Results from this study illustrate the importance of making careful antibiotic choices to balance the benefits of antibiotics in people with CF while minimizing the risk of acquisition of drug-resistant organisms.
Results from this study illustrate the importance of making careful antibiotic choices to balance the benefits of antibiotics in people with CF while minimizing the risk of acquisition of drug-resistant organisms.
Palpitations, particularly common in women, are generally considered benign symptoms rarely caused by clinically important arrhythmias. Nevertheless, palpitations may cause anxiety, depression, and decreased health-related quality of life (HRQOL). This study investigates to what degree palpitations cause symptoms such as anxiety and depression and affect HRQOL in women and whether direct feedback of underlying heart rhythm during palpitations decrease anxiety and depression and increase HRQOL in women.

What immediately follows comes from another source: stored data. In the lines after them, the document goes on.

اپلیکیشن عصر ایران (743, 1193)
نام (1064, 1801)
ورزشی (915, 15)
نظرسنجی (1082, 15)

The study included 821 women, age 21-88 years (mean 57 ± 11 years), with symptomatic palpitations recruited using social media. For 60 days, the participants used a handheld electrocardiogram (ECG)-recording device (Coala Heart Monitor) connected to their smartphones. ECG was recorded twice a day and when symptoms were present and was automatically algorithm-interpreted with immediate response to the user. Selleck Ruxotemitide Non-benign arrhythmias were also analysed manually. Questionnaires addressing anxiety and depression-Hospital Anxiety and Depression Scale (HADS), Generalized Anxiety Disorder (GAD-7), HRQOL (RAND-36), and Symptoms Checklist Frequency and Severity (SCL)-were analysed before and after the data were collected. A total of 101 804 ECG recordings were automatically analysed. In 94%, sinus rhythm or premature atrial/ventricular contraction were recorded; in 6%, atrial fibrillation or supraventricular tachycardia were recorded. Apart from premature ventricular contractions, no ventricular arrhythmias were documented. Anxiety and depression (HADS and GAD-7) decreased (P < 0.001) as did frequency and severity of symptoms, and HRQOL increased in all domains (P < 0.001) at the 2-month follow-up.
Instant analysis of the ECG with direct response during palpitations decreases symptoms, anxiety, and depression and increases HRQOL in women.

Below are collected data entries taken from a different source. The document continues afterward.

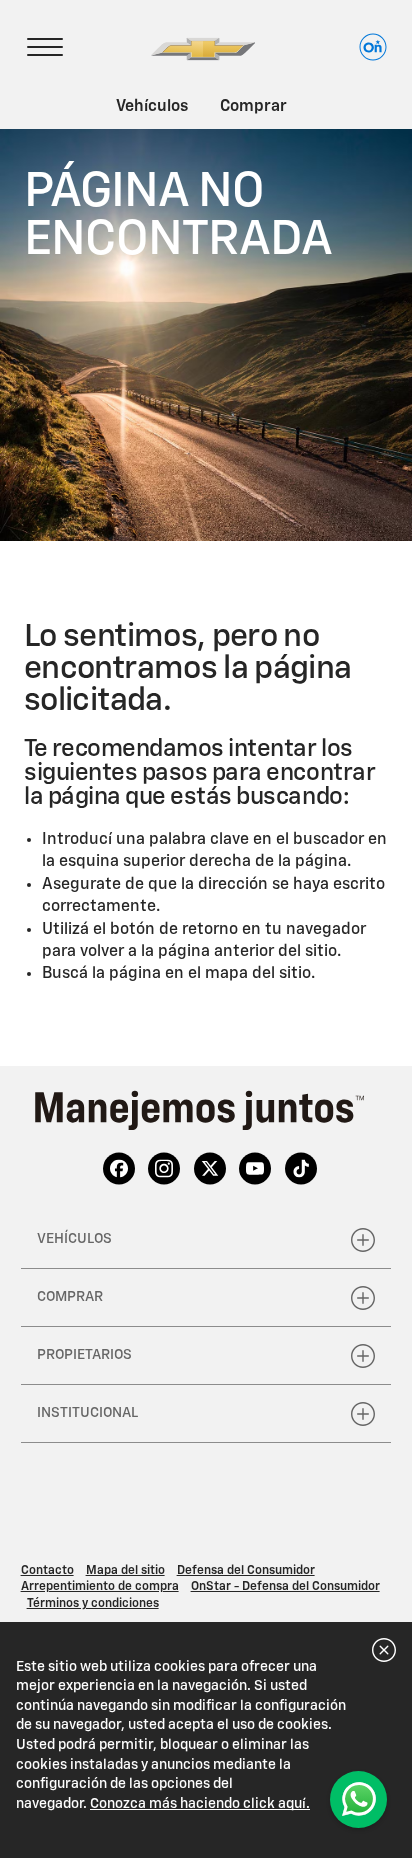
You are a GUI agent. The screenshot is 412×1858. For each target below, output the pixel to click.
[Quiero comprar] (358, 1799)
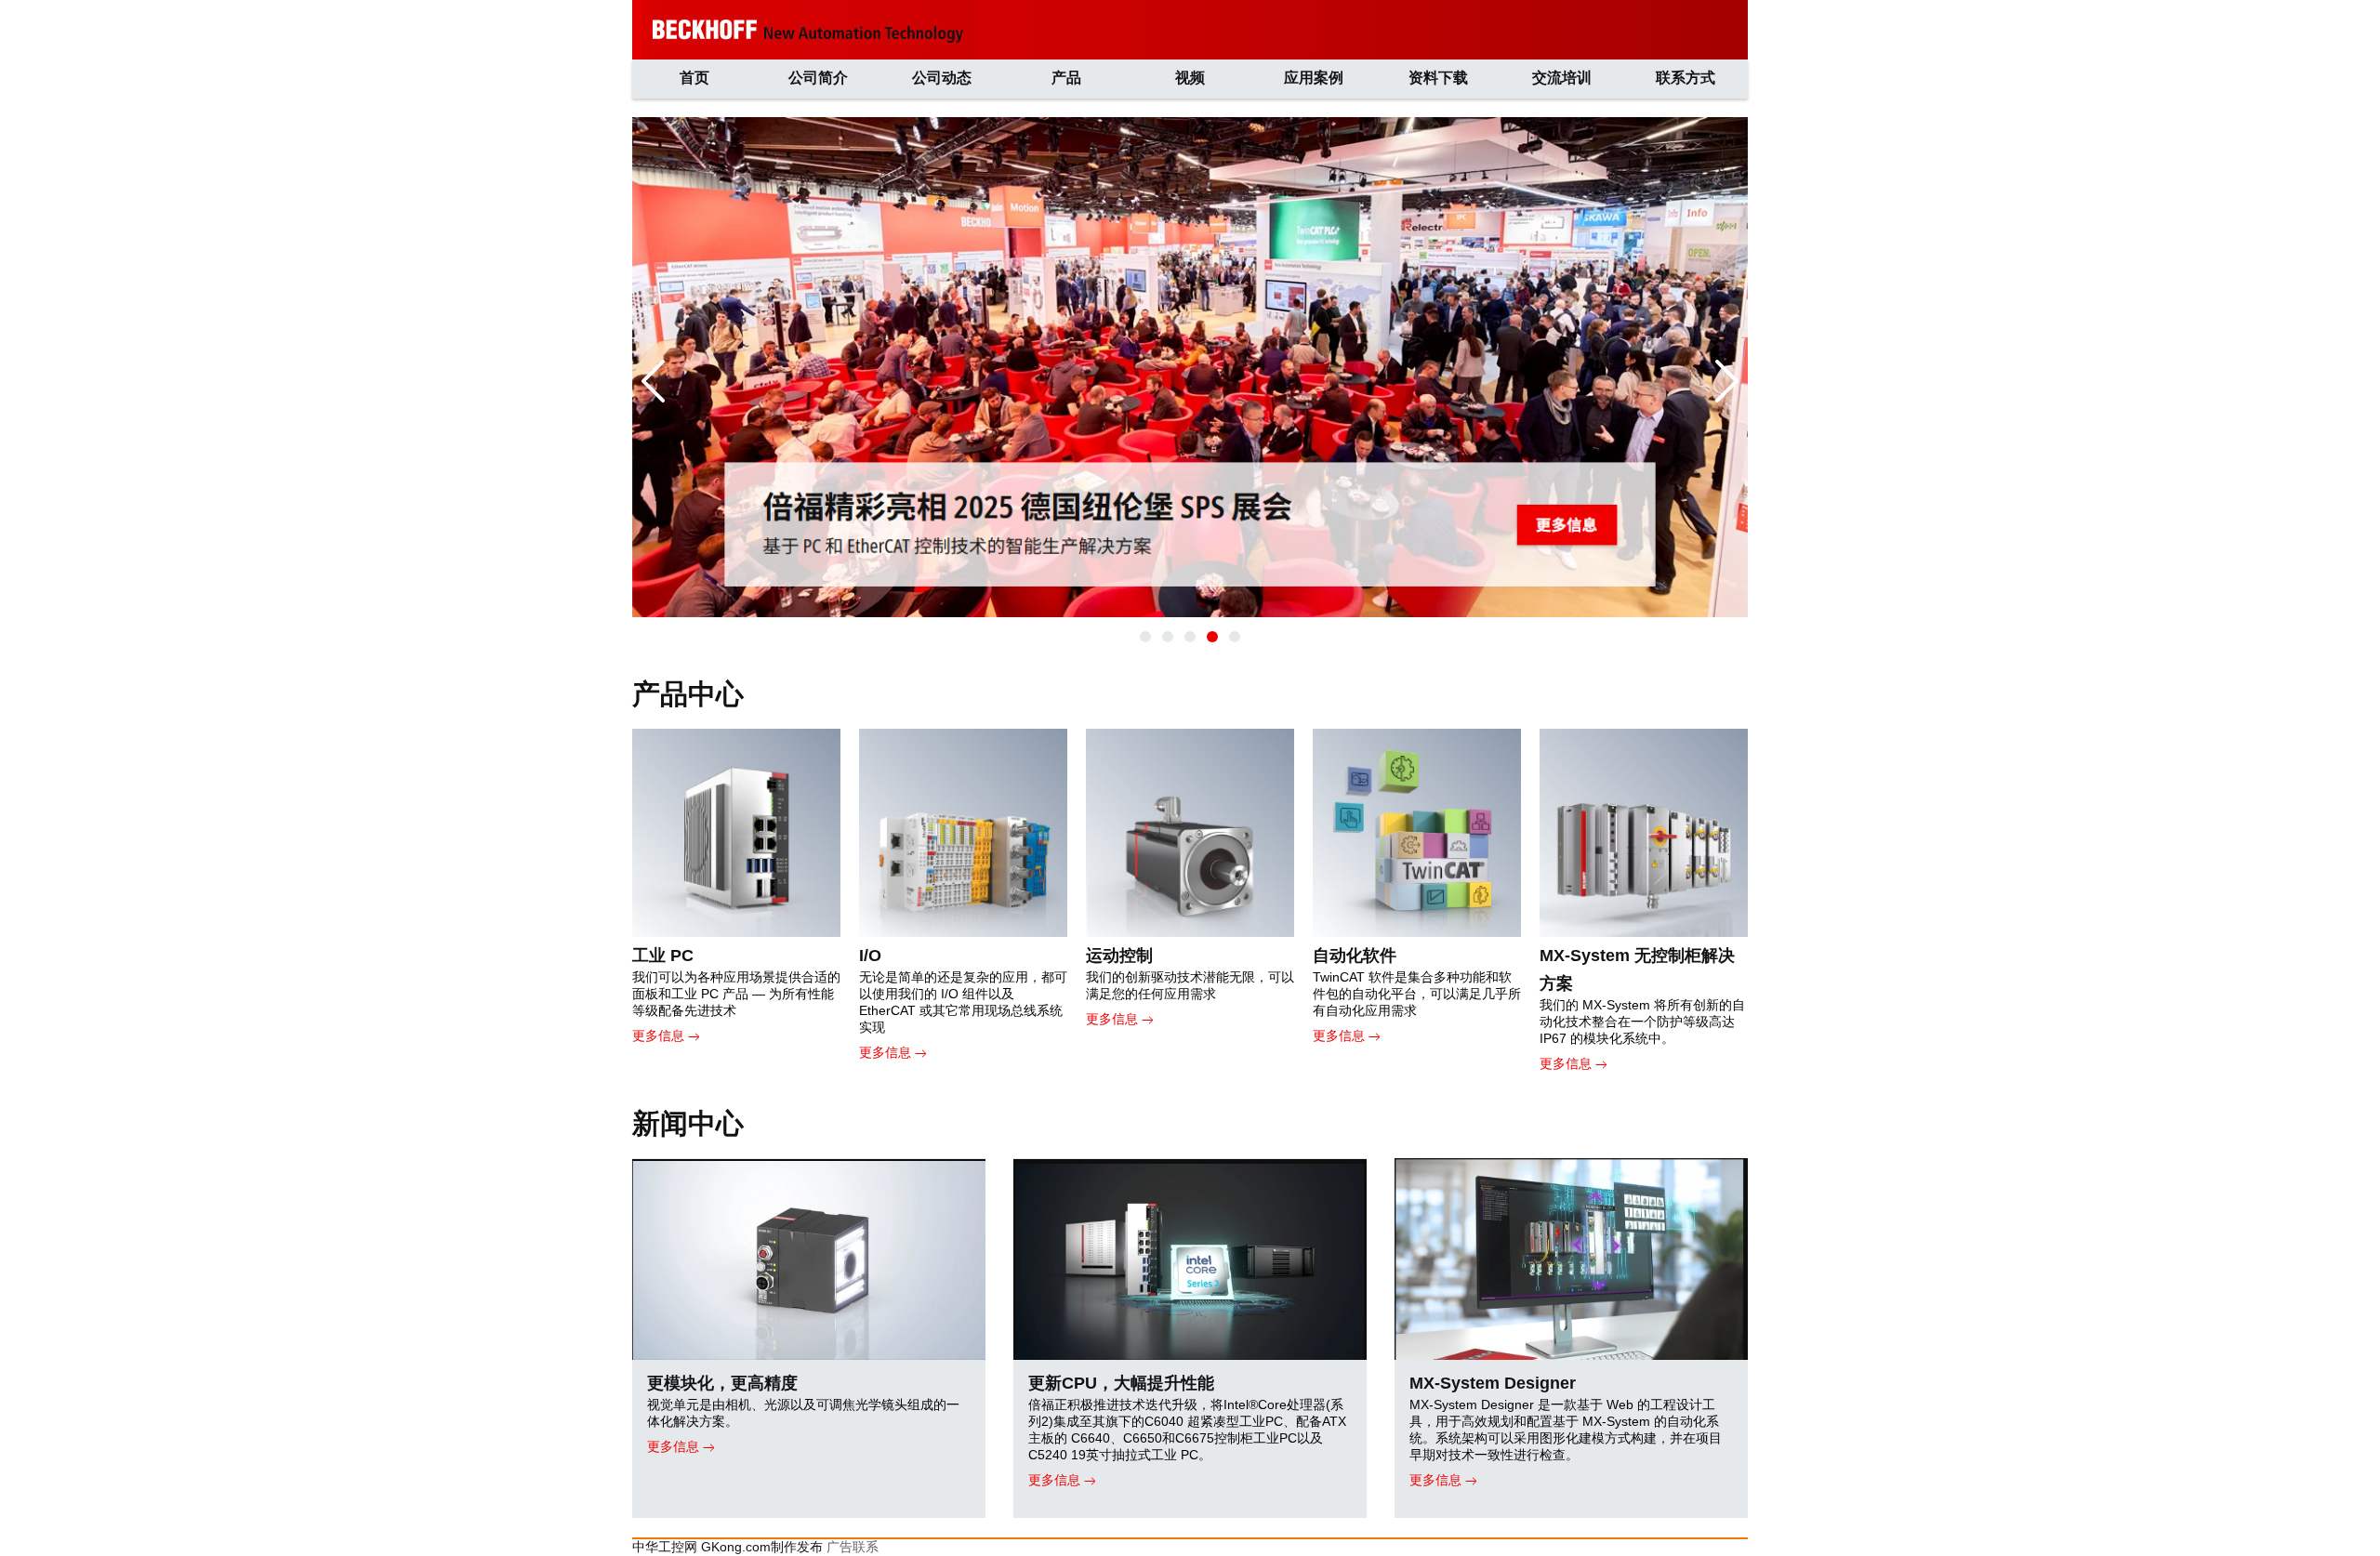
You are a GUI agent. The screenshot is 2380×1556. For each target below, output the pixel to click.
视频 (1190, 78)
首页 (694, 78)
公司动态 (942, 78)
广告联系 (852, 1546)
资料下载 (1438, 78)
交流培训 (1562, 78)
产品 (1066, 78)
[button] (1145, 636)
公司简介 (818, 78)
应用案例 (1313, 78)
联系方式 (1685, 78)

Instant analysis of the ECG with direct response during palpitations decreases symptoms, anxiety, and depression and increases HRQOL in women.The thyroid-stimulating hormone receptor (TSHR) is a G-protein-coupled receptor group A family member with 7 transmembrane helices. We generated 3 new models of its entire transmembrane region using a 600 ns molecular simulation. The simulation started from our previously published model, which we have now revised by also modeling the intracellular loops and the C-terminal tail, adding internal waters and embedding it into a lipid bilayer with a water layer and with ions added to complete the system. We have named this model TSHR-TMD-TRIO since 3 representative dominant structures were then extracted from the simulation trajectory and compared with the original model. These structures each showed small but significant changes in the relative positions of the helices. The 3 models were also used as targets to dock a set of small molecules that are known active compounds including a new TSHR antagonist (BT362), which confirmed the appropriateness of the model with some small molecules showing significant preference for one or other of the structures.